Further bolstering the theory that two channels are better than one, two more Web pure-plays have launched print catalogs. Handbags and luggage marketer eBags, which debuted online in March 1999, mailed a 32-page catalog to 250,000 recipients in November. And Wine.com, which debuted online in January 1994 as Virtual Vineyards, mailed about 220,000 copies of its first print catalog the first week in November.

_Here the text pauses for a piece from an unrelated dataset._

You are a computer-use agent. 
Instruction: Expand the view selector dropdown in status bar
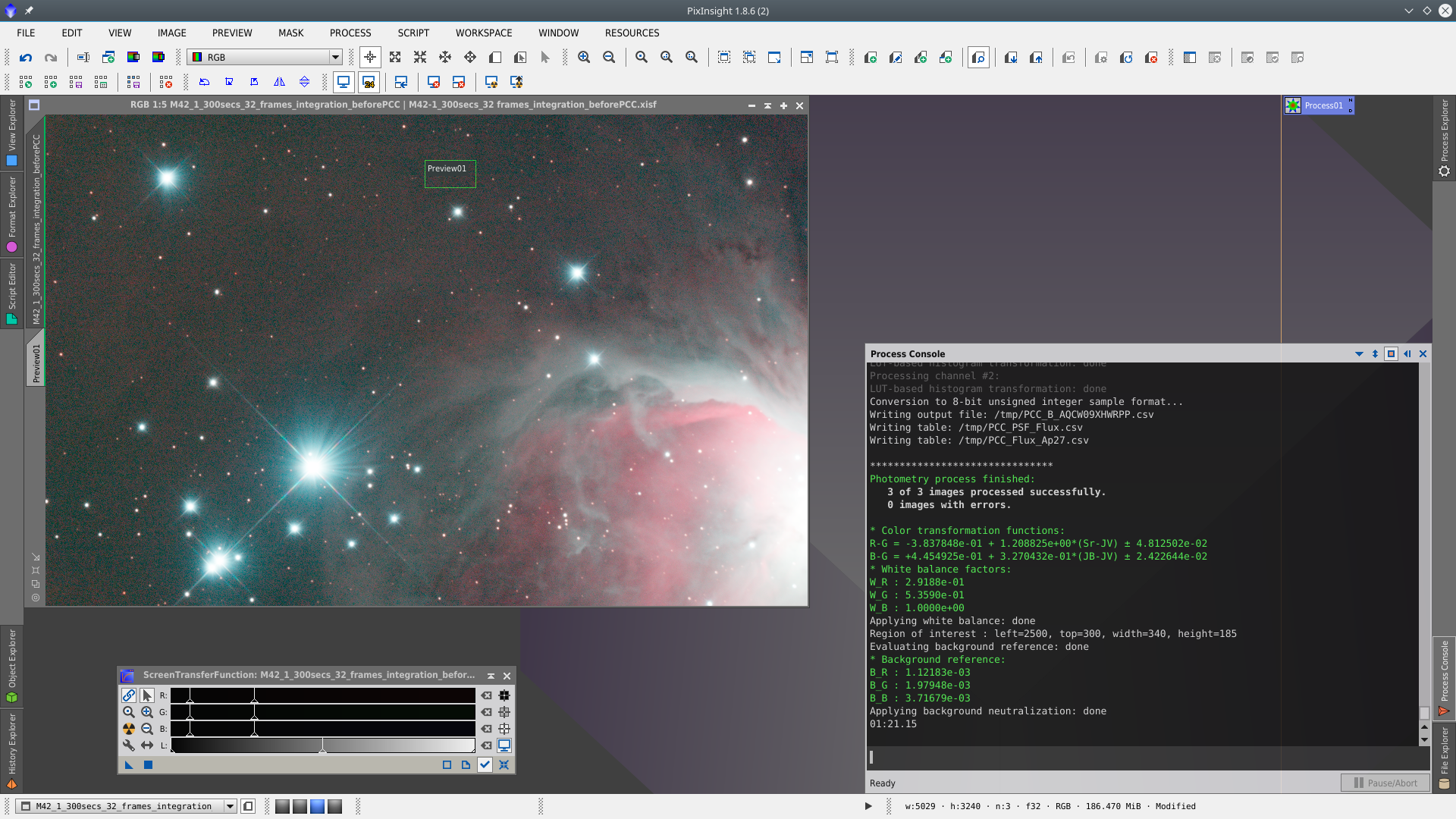(x=230, y=806)
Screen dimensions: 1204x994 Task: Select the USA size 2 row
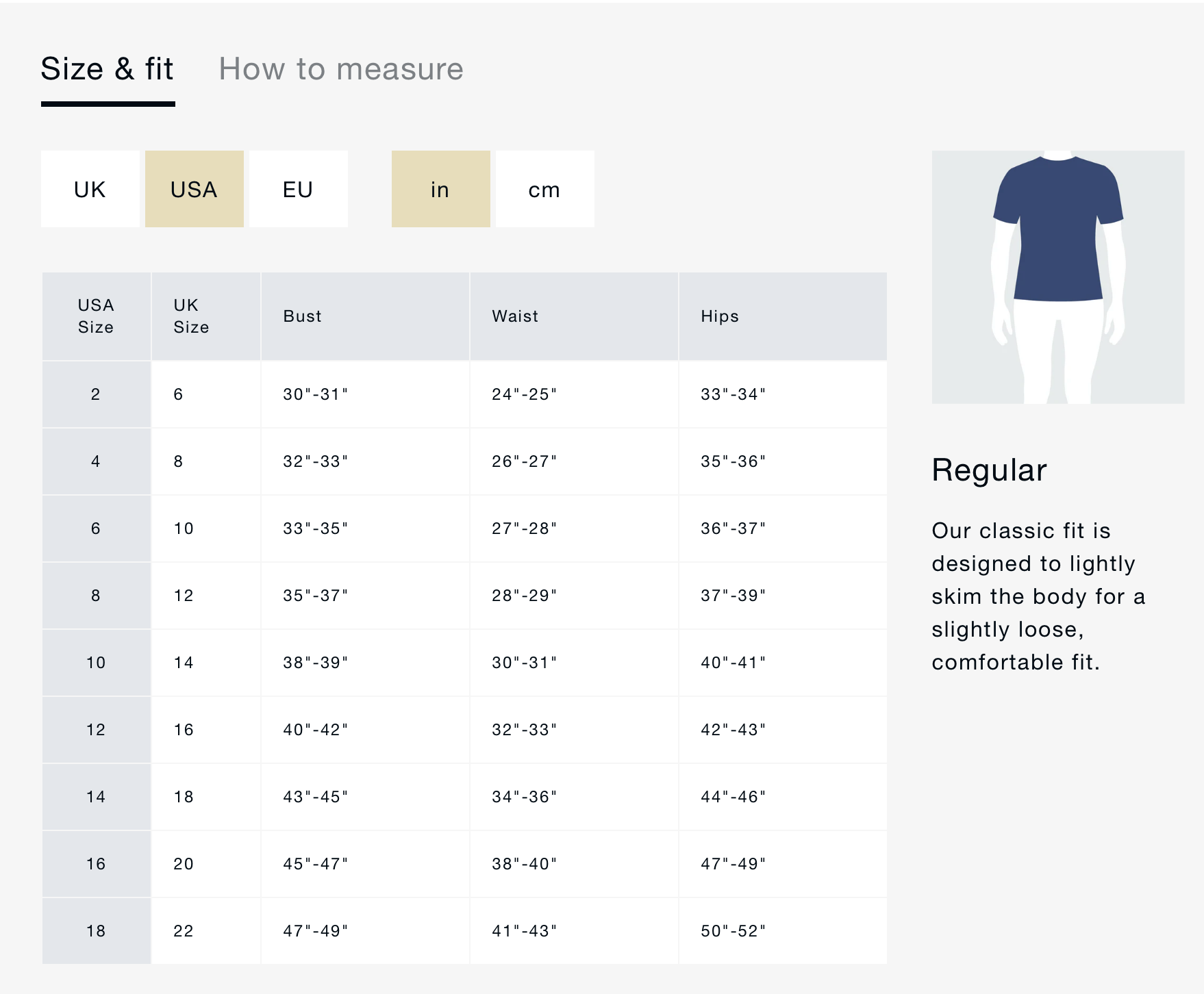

About 80% of the eBags catalogs mailed to customers, and the rest to prospects. “In three years, we’ve shipped more than 1.5 million bags, so we’ve got a lot customers out there,” says Peter Cobb, vice president of the Greenwood Village, CO-based company. For the holiday season, “we wanted to let them know that we have more than 7,000 products on our Website,” Cobb says. The company is also using the book to introduce some new products, such as padded backpacks, Tignanello leather goods, and Optima luggage.
San Francisco-based Wine.com mailed its 16-page book primarily to prospects. Positioning itself as a source for corporate gifts, the marketer of wines and wine accessories rented names of law firms, mortgage brokers, dentists, and purchasing managers in large corporations, says president/CEO Peter Ekman. About 70,000 of the catalogs were mailed to Wine.com gift recipients of the past 13 months.
“I don’t think many online business can reach their potential” focusing exclusively on Web sales, Ekman says. “There needs to be something that supports the Web business, such as a catalog or traditional brick-and-mortar stores.” Wine.com, like eBags, has no immediate plans to venture into retail.
Not a big stretch
Indeed, with the copy, the creative, and the fulfillment infrastructure already in place, neither eBags nor Wine.com found expanding into print catalogs much of a stretch. “From the very beginning, we saw ourselves as direct marketers,” eBags’ Cobb says. “It’s all about having touch points with the consumer. There are people who like to sit in the convenience of their homes and page through a catalog.”
Looking ahead, Cobb expects to mail a second catalog edition in late April, in time for Mother’s Day, Father’s Day, and graduations. So far, he’s pleased with the effects of the first catalog mailing: eBags’ total company sales for the first two weeks of November were up 84% from the same period of 2001.